[DATA FOR ANALYSIS Boundary: Start]

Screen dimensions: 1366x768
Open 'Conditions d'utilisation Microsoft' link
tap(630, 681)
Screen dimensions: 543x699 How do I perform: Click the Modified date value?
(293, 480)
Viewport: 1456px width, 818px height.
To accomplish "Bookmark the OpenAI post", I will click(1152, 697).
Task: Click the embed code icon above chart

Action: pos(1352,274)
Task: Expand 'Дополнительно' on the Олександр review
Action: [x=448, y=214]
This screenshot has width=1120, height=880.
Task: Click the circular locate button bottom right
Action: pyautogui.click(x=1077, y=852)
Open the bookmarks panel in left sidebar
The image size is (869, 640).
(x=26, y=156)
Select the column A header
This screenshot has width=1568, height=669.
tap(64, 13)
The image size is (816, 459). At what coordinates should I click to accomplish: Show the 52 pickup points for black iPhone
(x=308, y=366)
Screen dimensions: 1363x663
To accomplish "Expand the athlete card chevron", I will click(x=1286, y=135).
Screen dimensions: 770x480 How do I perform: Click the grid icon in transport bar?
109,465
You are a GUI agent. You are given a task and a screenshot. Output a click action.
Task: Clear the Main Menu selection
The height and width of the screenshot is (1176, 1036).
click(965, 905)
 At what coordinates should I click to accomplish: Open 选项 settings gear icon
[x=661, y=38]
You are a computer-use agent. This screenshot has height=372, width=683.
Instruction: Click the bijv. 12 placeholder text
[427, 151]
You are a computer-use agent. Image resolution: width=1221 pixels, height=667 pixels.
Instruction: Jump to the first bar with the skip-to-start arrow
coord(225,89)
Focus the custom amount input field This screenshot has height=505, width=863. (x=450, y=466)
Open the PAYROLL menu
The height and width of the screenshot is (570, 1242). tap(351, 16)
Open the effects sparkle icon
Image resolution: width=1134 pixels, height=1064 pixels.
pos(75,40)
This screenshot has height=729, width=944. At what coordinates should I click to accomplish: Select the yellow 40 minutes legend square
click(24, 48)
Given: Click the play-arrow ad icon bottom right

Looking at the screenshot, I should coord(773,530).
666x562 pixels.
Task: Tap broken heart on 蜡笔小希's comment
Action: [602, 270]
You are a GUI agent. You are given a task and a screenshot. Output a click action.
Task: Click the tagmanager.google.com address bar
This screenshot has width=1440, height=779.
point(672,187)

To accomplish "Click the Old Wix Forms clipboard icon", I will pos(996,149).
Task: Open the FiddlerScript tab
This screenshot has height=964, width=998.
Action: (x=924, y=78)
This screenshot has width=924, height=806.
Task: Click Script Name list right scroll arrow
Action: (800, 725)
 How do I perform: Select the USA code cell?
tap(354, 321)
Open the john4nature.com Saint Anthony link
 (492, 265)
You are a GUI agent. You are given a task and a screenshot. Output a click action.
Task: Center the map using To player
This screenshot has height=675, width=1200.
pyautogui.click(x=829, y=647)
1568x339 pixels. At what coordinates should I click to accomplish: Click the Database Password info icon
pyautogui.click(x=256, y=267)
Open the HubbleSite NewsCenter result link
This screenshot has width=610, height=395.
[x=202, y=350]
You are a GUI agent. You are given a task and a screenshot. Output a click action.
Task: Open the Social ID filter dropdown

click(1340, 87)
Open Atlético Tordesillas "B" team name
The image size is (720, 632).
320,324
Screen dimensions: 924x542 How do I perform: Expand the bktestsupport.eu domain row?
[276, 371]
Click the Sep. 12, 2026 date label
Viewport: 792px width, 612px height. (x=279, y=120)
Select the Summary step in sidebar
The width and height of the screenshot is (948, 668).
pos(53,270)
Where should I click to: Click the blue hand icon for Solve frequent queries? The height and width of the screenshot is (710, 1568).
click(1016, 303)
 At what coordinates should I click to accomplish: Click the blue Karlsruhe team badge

[DATA FOR ANALYSIS Boundary: End]

■ WHAT YOU SHOULD DO
What you give back should match the entries above exactly.

■ OUTPUT
Screen dimensions: 1366x768
Open 'Conditions d'utilisation Microsoft' link
tap(630, 681)
Screen dimensions: 543x699 How do I perform: Click the Modified date value?
(293, 480)
Viewport: 1456px width, 818px height.
To accomplish "Bookmark the OpenAI post", I will click(1152, 697).
Task: Click the embed code icon above chart

Action: pos(1352,274)
Task: Expand 'Дополнительно' on the Олександр review
Action: [x=448, y=214]
This screenshot has width=1120, height=880.
Task: Click the circular locate button bottom right
Action: pyautogui.click(x=1077, y=852)
Open the bookmarks panel in left sidebar
The image size is (869, 640).
(x=26, y=156)
Select the column A header
This screenshot has width=1568, height=669.
tap(64, 13)
The image size is (816, 459). At what coordinates should I click to accomplish: Show the 52 pickup points for black iPhone
(x=308, y=366)
Screen dimensions: 1363x663
To accomplish "Expand the athlete card chevron", I will click(x=1286, y=135).
Screen dimensions: 770x480 How do I perform: Click the grid icon in transport bar?
109,465
You are a GUI agent. You are given a task and a screenshot. Output a click action.
Task: Clear the Main Menu selection
The height and width of the screenshot is (1176, 1036).
click(965, 905)
 At what coordinates should I click to accomplish: Open 选项 settings gear icon
[x=661, y=38]
You are a computer-use agent. This screenshot has height=372, width=683.
Instruction: Click the bijv. 12 placeholder text
[427, 151]
You are a computer-use agent. Image resolution: width=1221 pixels, height=667 pixels.
Instruction: Jump to the first bar with the skip-to-start arrow
coord(225,89)
Focus the custom amount input field This screenshot has height=505, width=863. (x=450, y=466)
Open the PAYROLL menu
The height and width of the screenshot is (570, 1242). tap(351, 16)
Open the effects sparkle icon
Image resolution: width=1134 pixels, height=1064 pixels.
pos(75,40)
This screenshot has height=729, width=944. At what coordinates should I click to accomplish: Select the yellow 40 minutes legend square
click(24, 48)
Given: Click the play-arrow ad icon bottom right

Looking at the screenshot, I should coord(773,530).
666x562 pixels.
Task: Tap broken heart on 蜡笔小希's comment
Action: [602, 270]
You are a GUI agent. You are given a task and a screenshot. Output a click action.
Task: Click the tagmanager.google.com address bar
This screenshot has width=1440, height=779.
point(672,187)

To accomplish "Click the Old Wix Forms clipboard icon", I will pos(996,149).
Task: Open the FiddlerScript tab
This screenshot has height=964, width=998.
Action: (x=924, y=78)
This screenshot has width=924, height=806.
Task: Click Script Name list right scroll arrow
Action: (800, 725)
 How do I perform: Select the USA code cell?
tap(354, 321)
Open the john4nature.com Saint Anthony link
 (492, 265)
You are a GUI agent. You are given a task and a screenshot. Output a click action.
Task: Center the map using To player
This screenshot has height=675, width=1200.
pyautogui.click(x=829, y=647)
1568x339 pixels. At what coordinates should I click to accomplish: Click the Database Password info icon
pyautogui.click(x=256, y=267)
Open the HubbleSite NewsCenter result link
This screenshot has width=610, height=395.
[x=202, y=350]
You are a GUI agent. You are given a task and a screenshot. Output a click action.
Task: Open the Social ID filter dropdown

click(1340, 87)
Open Atlético Tordesillas "B" team name
The image size is (720, 632).
320,324
Screen dimensions: 924x542 How do I perform: Expand the bktestsupport.eu domain row?
[276, 371]
Click the Sep. 12, 2026 date label
Viewport: 792px width, 612px height. (x=279, y=120)
Select the Summary step in sidebar
The width and height of the screenshot is (948, 668).
pos(53,270)
Where should I click to: Click the blue hand icon for Solve frequent queries? The height and width of the screenshot is (710, 1568).
click(1016, 303)
 At what coordinates should I click to accomplish: Click the blue Karlsruhe team badge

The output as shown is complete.